[Saved data entries]
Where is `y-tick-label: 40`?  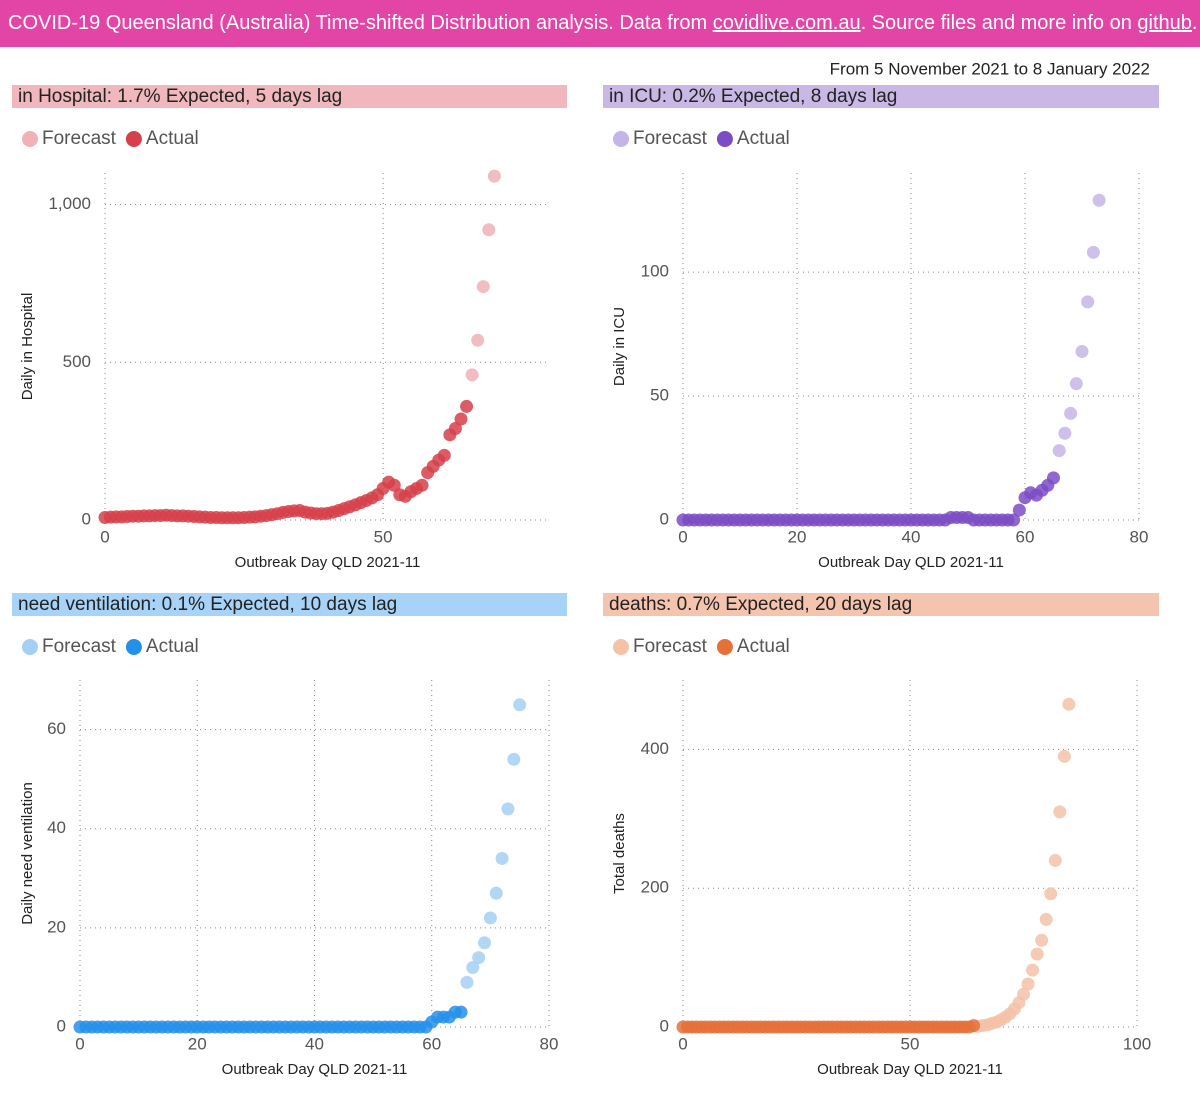
y-tick-label: 40 is located at coordinates (56, 828).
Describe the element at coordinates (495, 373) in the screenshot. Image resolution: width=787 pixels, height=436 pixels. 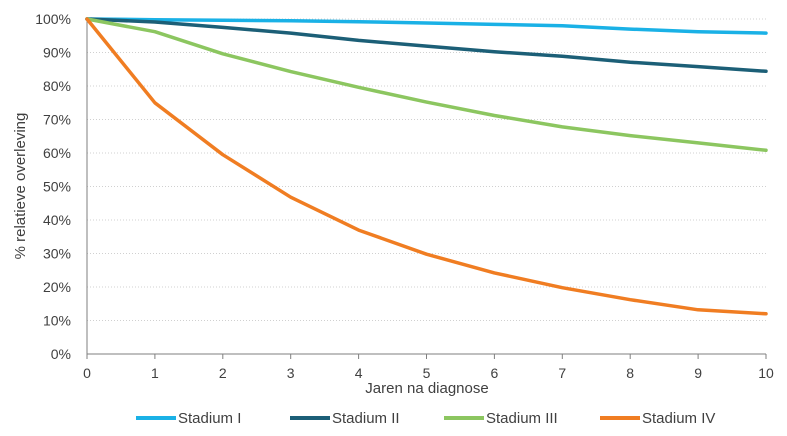
I see `x-tick-label: 6` at that location.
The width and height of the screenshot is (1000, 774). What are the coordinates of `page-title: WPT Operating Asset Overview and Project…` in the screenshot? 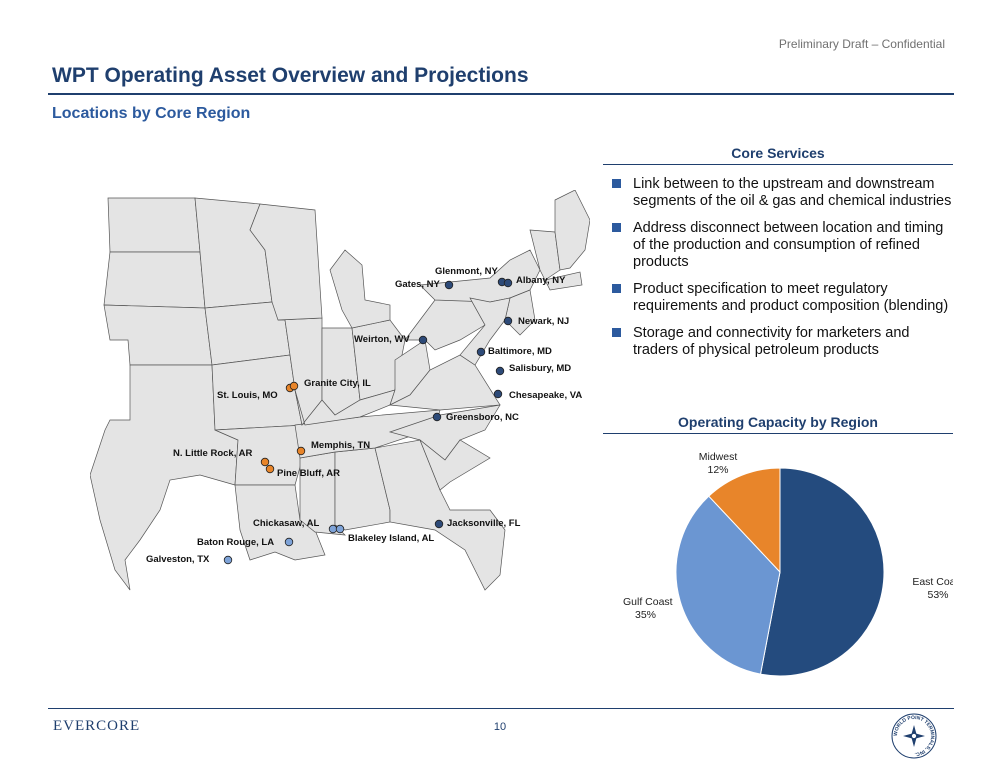 It's located at (290, 76).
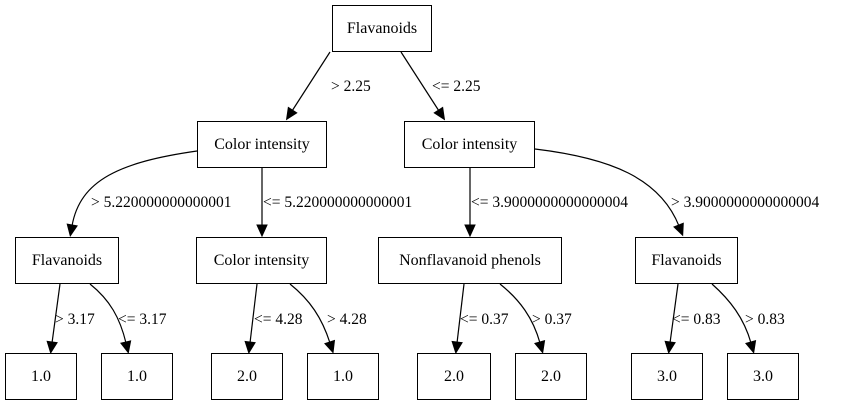 Image resolution: width=852 pixels, height=407 pixels. What do you see at coordinates (347, 320) in the screenshot?
I see `edge-label-lr-lrr: > 4.28` at bounding box center [347, 320].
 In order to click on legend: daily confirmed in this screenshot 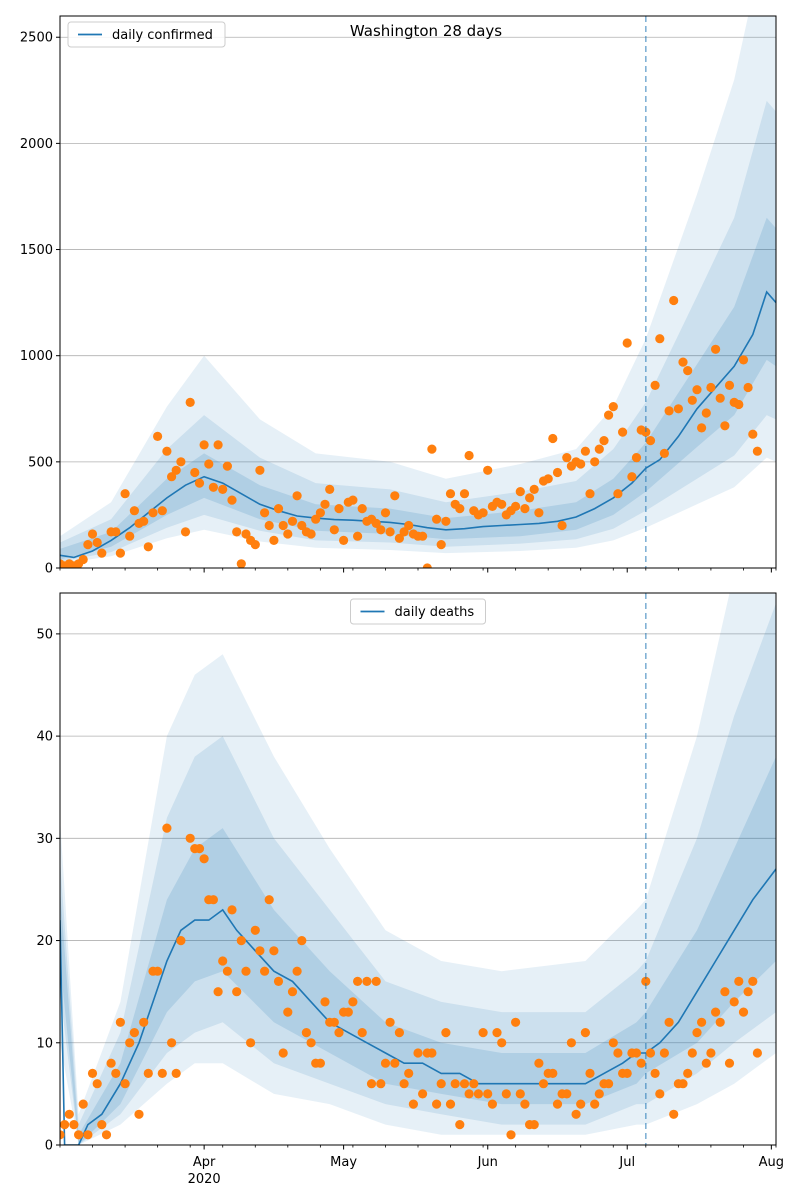, I will do `click(146, 34)`.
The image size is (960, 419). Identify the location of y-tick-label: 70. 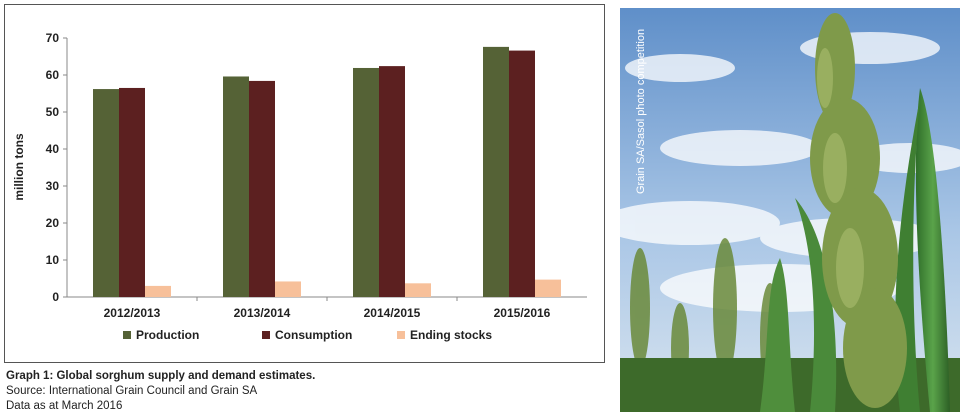
(53, 38).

## Problem requirements
Update the material from its beginning through the line containing "at that location.", inclusive, by replacing "Describe" with "Identify" and changing nothing else. Omit the pictures from your answer.

## Result for this task
Where is `y-tick-label: 40`?  
y-tick-label: 40 is located at coordinates (56, 828).
Identify the element at coordinates (495, 373) in the screenshot. Image resolution: width=787 pixels, height=436 pixels. 
I see `x-tick-label: 6` at that location.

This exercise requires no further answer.